Task directions »
Recast the rows from the line containing "This screenshot has" through the line containing "tap(53, 128)" as a Markdown table with the columns No. and Line. Omit the pictures and any blank lines.

Rows »
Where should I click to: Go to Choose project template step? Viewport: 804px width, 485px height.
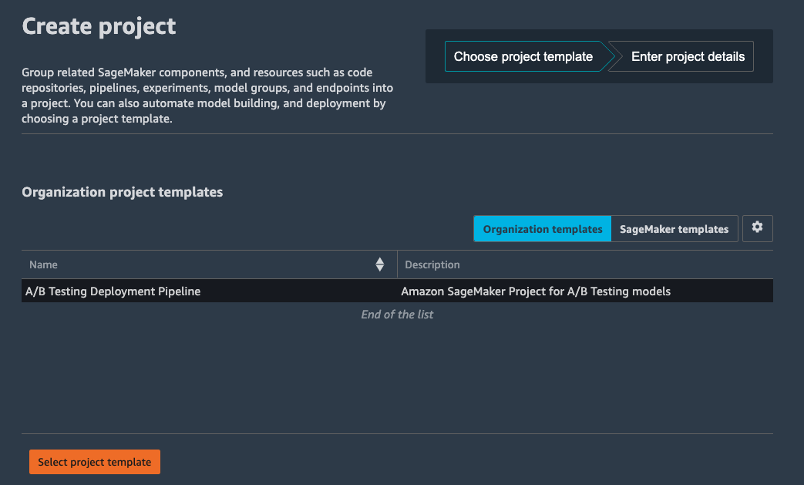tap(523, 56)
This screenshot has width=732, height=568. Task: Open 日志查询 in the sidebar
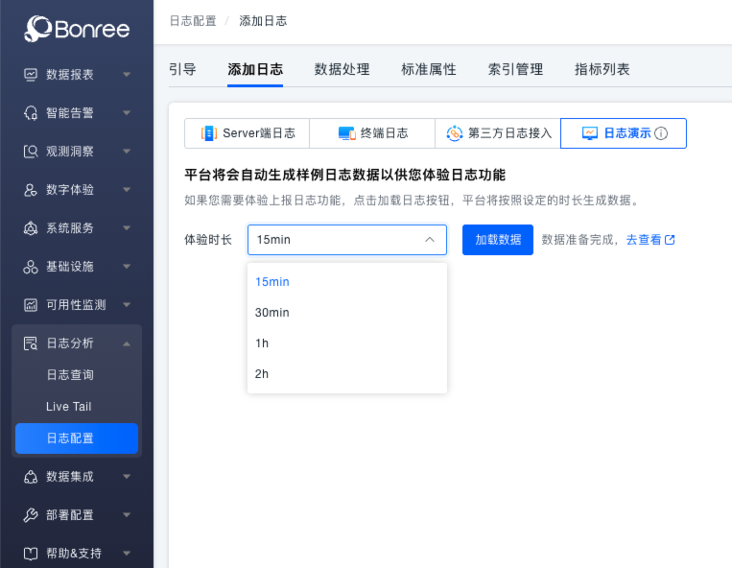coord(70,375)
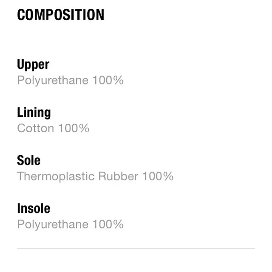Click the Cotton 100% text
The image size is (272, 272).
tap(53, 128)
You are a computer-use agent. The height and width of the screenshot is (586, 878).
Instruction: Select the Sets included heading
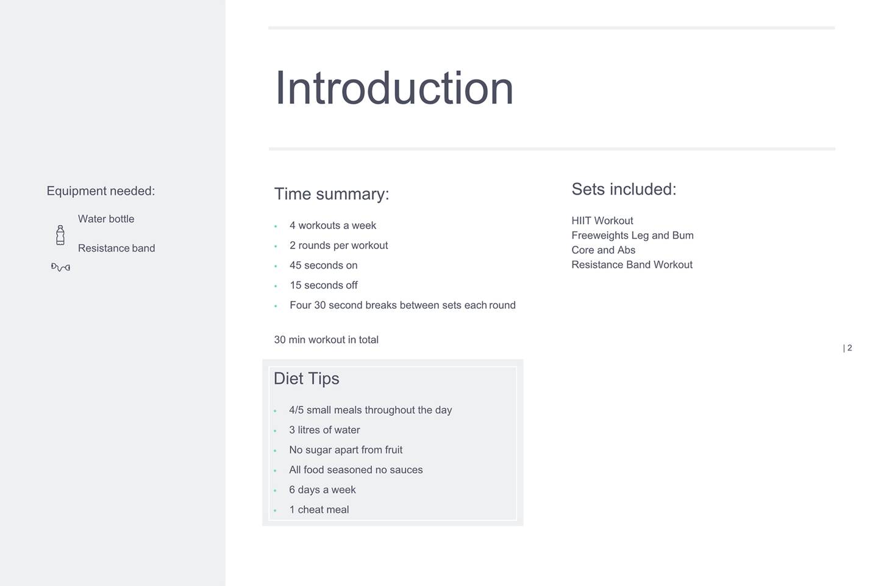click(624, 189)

Solution »
| No. | Line |
|---|---|
| 1 | This screenshot has width=732, height=568. Task: Open 日志查询 in the sidebar |
| 2 | coord(70,375) |
| 3 | Click the Cotton 100% text |
| 4 | The image size is (272, 272). |
| 5 | tap(53, 128) |